Trecho de origem -
________
A polícia catarinense está reunindo imagens de câmeras para tentar elucidar a autoria da execução. Nesta sexta-feira (28), os policiais ouviram o motorista de aplicativo que realizou a corrida para o delator. O condutor relatou que dois criminosos estariam envolvidos no crime. Um deles desembarcou do Sandero e atirou em Douglas, que foi alvejado quatro vezes na cabeça, enquanto outro permaneceu na direção do veículo.
O acordo
Ex-gerente do tráfico de uma facção com berço no bairro Bom Jesus, e integrante da célula do grupo no Mario Quintana, Douglas Gonçalves Romano dos Santos se tornou delator em fevereiro de 2017. Ele procurou a Polícia Civil da Capital disposto a falar o que sabia. Em março do ano passado, o delator afirmou em entrevista a GaúchaZH que após decidir deixar a facção, descobriu que estava sob risco. Por isso, procurou as autoridades.
________
Extrato de dados -
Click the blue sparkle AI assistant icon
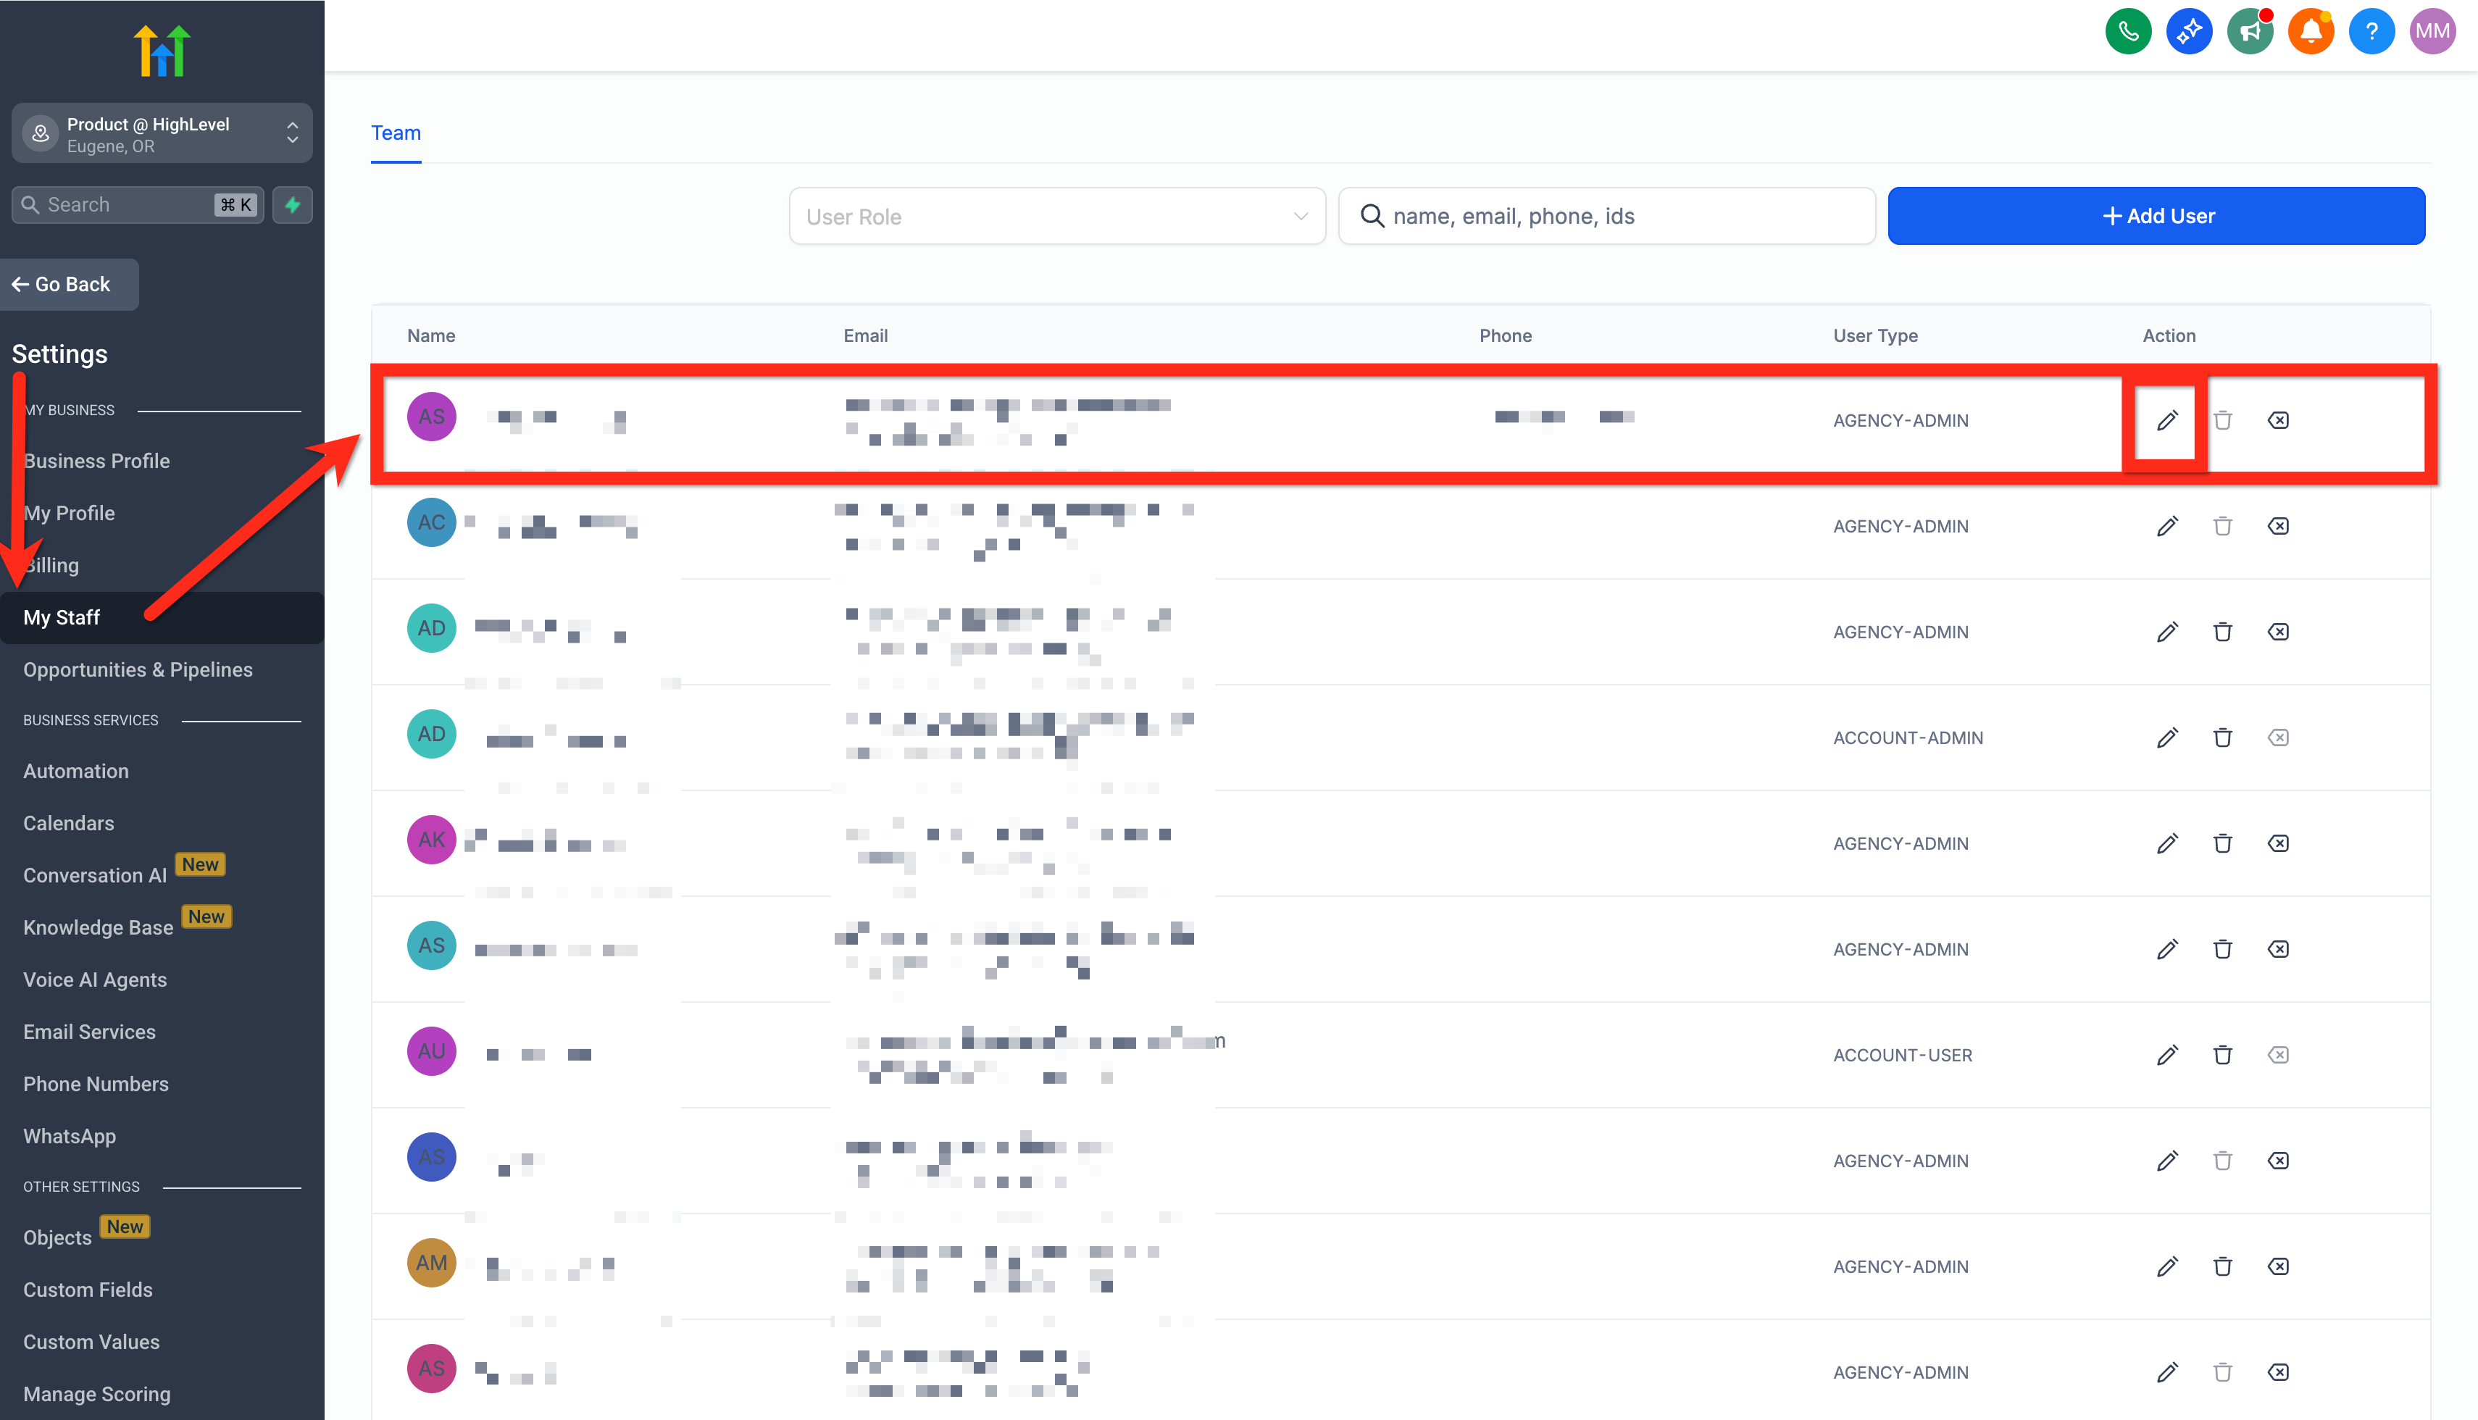pyautogui.click(x=2188, y=31)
________
Dê continuidade à reportagem sobre a execução do delator Douglas, começando logo depois da última frase apresentada.

Segundo a polícia, quando chegou à 5ª Delegacia de Homicídios e Proteção à Pessoa (DHPP), relatou que tinha dois familiares desaparecidos. Mais tarde, descobriu que os dois foram assassinados pela facção. Ele detalhou aos policiais e ao Ministério Público uma série de crimes cometidos pelo grupo, como homicídios e lavagem de dinheiro. Confessou ter participado de execuções brutais, envolvendo esquartejamentos e indicou os mandantes dos delitos. O ex-gerente indicou ainda onde ficava um depósito de drogas e um cemitério clandestino usado pelo grupo.
Atualmente ele respondia 18 processos por homicídio e era testemunha em pelo 40 casos envolvendo a organização criminosa. Mais de 150 prisões preventivas foram obtidas pela polícia contra o grupo, após a delação. Lideranças do grupo também foram isoladas em penitenciárias federais. Mesmo com a morte do delator, segundo o Tribunal de Justiça do RS, os processos seguirão normalmente. Os relatos feitos por ele foram gravados.